Quantum data learning (QDL) provides a framework for extracting physical insights directly from quantum states, bypassing the need for any identification of the classical observable of the theory. A central challenge in many-body physics is that the identity of quantum phases, especially those with topological order, are often inaccessible through local observables or simple symmetry-breaking diagnostics. Here, we apply QDL techniques to the 2+1-dimensional toric-code loop-gas model in a magnetic field. Ground states are generated across multiple lattice sizes using a parametrized loop-gas circuit (PLGC) with a variational quantum-eigensolver (VQE) approach. We then train a quantum convolutional neural network (QCNN) across the full field-parameter range to perform phase classification and capture the overall phase structure. We also employ a physics-aware training protocol that excludes the near-critical region (0.2 <= x <= 0.4)) around (x_c = 0.25), the phase-transition point estimated by quantum Monte Carlo, reserving this window for testing to evaluate the ability of the model to learn the phase transition. In parallel, we implement an unsupervised quantum k-means method based on state overlaps, which partitions the dataset into two phases without prior labeling. Our supervised QDL approach recovers the phase structure and accurately locates the phase transition, in close agreement with previously reported values; the unsupervised QDL approach recovers the phase structure and locates the phase transition with a small offset as expected in finite volumes; both QDL methods outperform classical alternatives. These findings establish QDL as an effective framework for characterizing topological quantum matter, studying finite volume effects, and probing phase diagrams of higher-dimensional systems.

Figures (12)

• Figure 1: Overview of the workflow for quantum data learning of phases in the $2{+}1$-dimensional toric-code loop-gas model under a magnetic field. Ground states of $H{(x)}$ are approximated by a variational quantum eigensolver (VQE) using the parametrized loop-gas circuit (PLGC) on finite lattices. The resulting states $|\psi_x\rangle$ are processed using QDL techniques to learn the phase structure and distinguish between topologically ordered and ferromagnetically ordered phases.
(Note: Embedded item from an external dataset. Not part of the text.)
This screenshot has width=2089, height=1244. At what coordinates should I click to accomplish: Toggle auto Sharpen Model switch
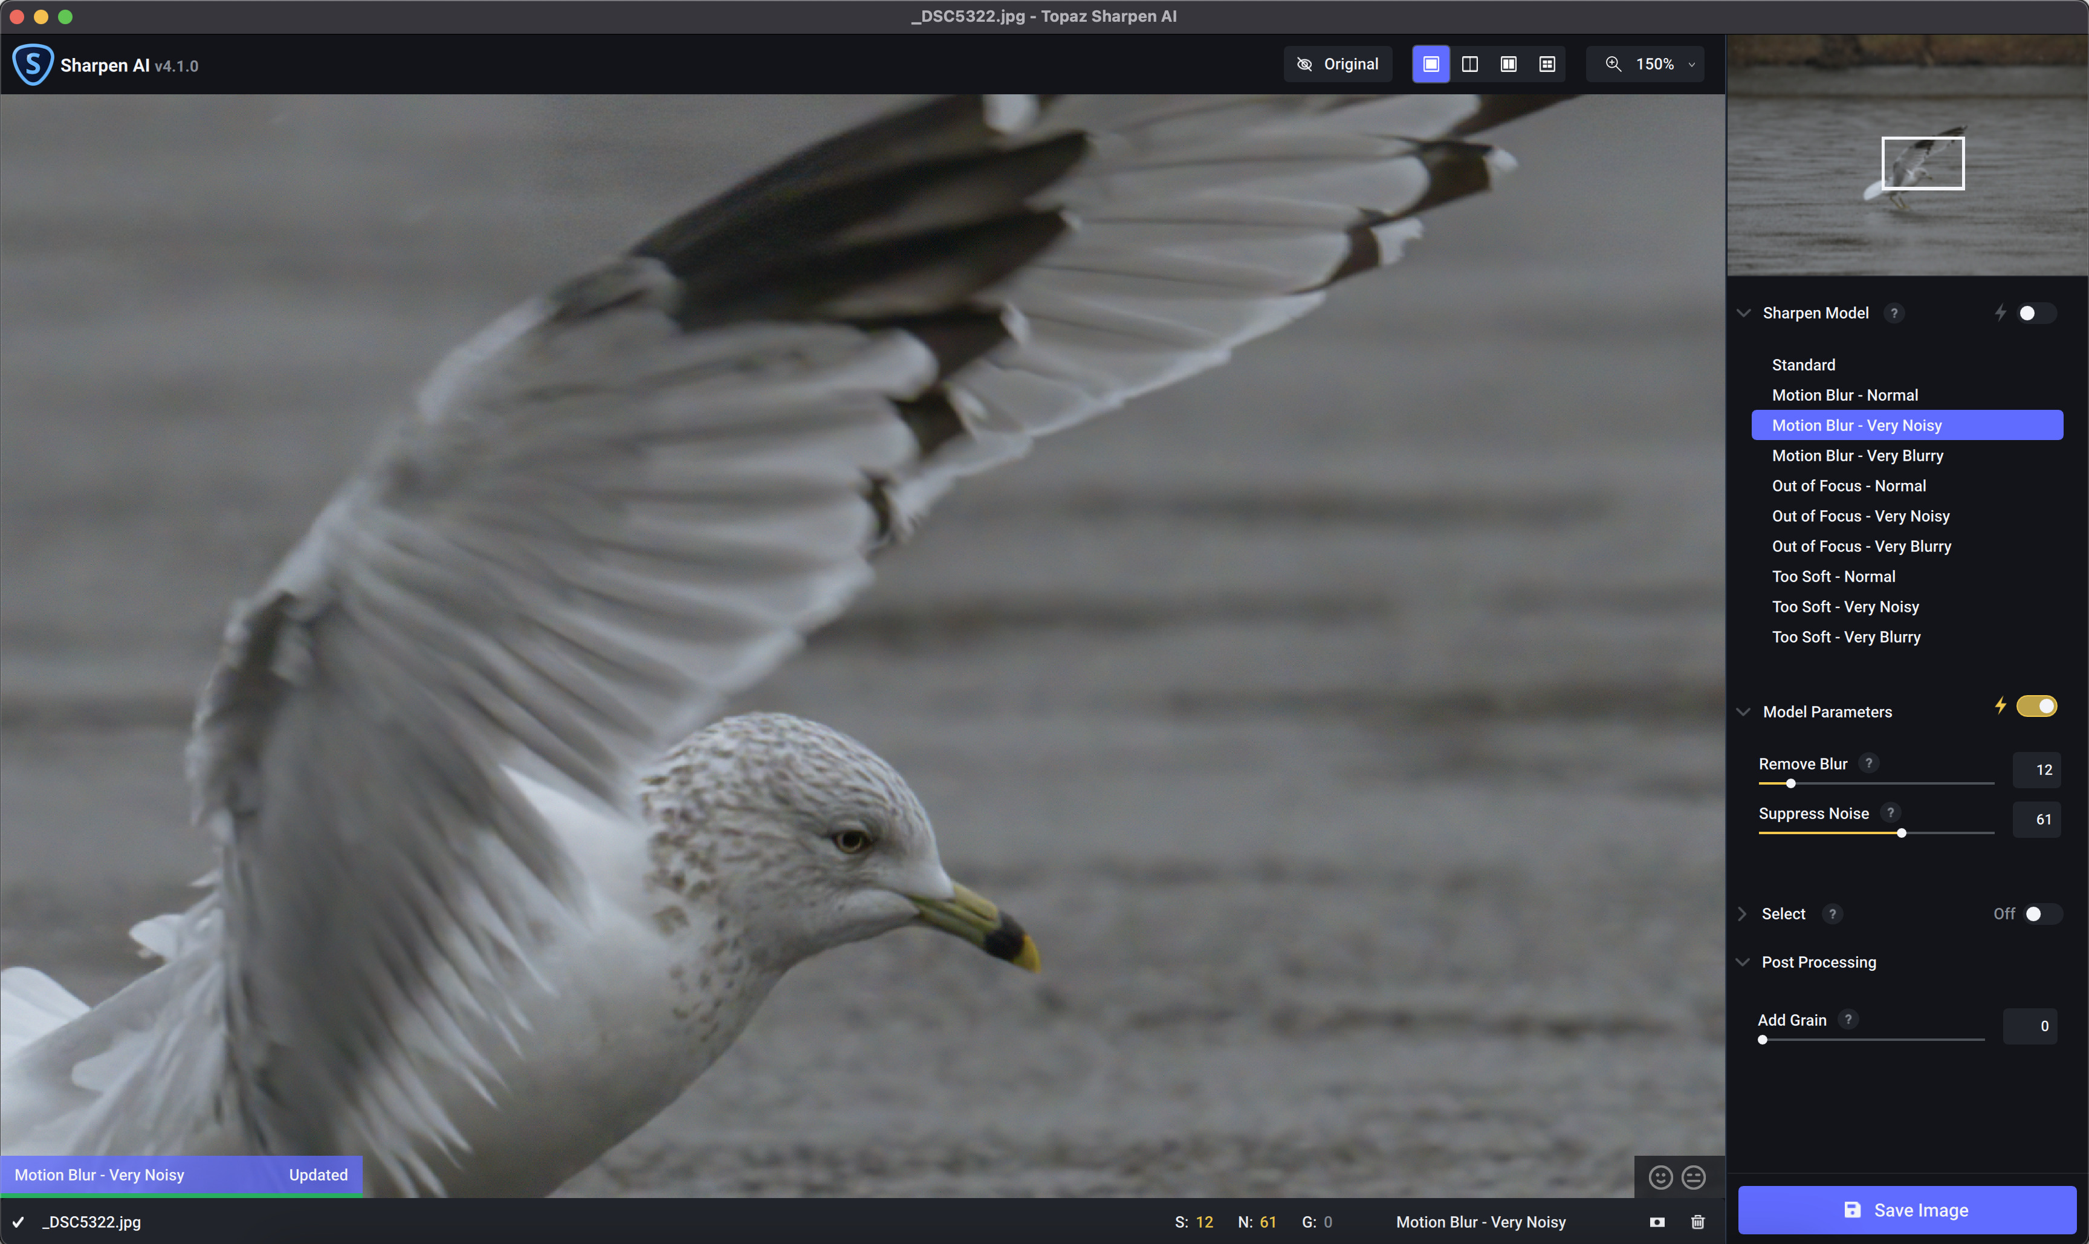[x=2036, y=313]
• Figure 2: Toric geometry and boundary effects in the toric code model (TCM). (left) Construction of the toric geometry under periodic boundary conditions, yielding a manifold with two non-contractible Wilson loops $W_x$ and $W_y$ that define distinct topological sectors of the ground state and encode the intrinsic $\mathbb{Z}_2$ topological order. (right) Under open boundary conditions, the finite square lattice is topologically equivalent to a disk $D^2$, eliminating non-contractible loops and hence the global ground-state degeneracy while preserving the bulk $\mathbb{Z}_2$ order.
• Figure 3: QCNN evaluation with randomly split datasets. Each panel corresponds to a different lattice size: $2{\times}2$, $2{\times}3$, $3{\times}3$, and $4{\times}3$. Predicted phase labels closely follow the true labels for all lattice sizes, demonstrating near-perfect classification accuracy across system sizes.
• Figure 4: QCNN phase-boundary evaluation across lattice sizes. Raw QCNN outputs $\langle Z \rangle$ are shown as functions of the field parameter $x$ for lattices $2{\times}2$, $2{\times}3$, $3{\times}3$, and $4{\times}3$. The yellow-shaded regions indicate the phase flip-interval estimates of the transition point $x_c'\!\pm\!\Delta x$ extracted from the QCNN decision boundary, while the red dashed lines mark the QMC benchmark $x_c \approx 0.25$. As the system size increases, the QCNN-estimated phase boundary becomes close to the infinite-volume QMC critical point.
• Figure 5: Quantum $k$-means phase classification of toric-code ground states. Each panel corresponds to a different lattice size: $2{\times}2$, $2{\times}3$, $3{\times}3$, and $4{\times}3$. The shaded yellow regions denote the phase transition intervals $\hat{x}_c' \pm \Delta x$, while the red dashed line marks the QMC reference $x_c \approx 0.25$. The cluster assignments ($+1$ and $-1$) (jittered for visibility) exhibit clear phase separation and finite-size effects similar to the QCNN results shown in Fig. \ref{['fig:qcnn_physics_aware_raw_test']}.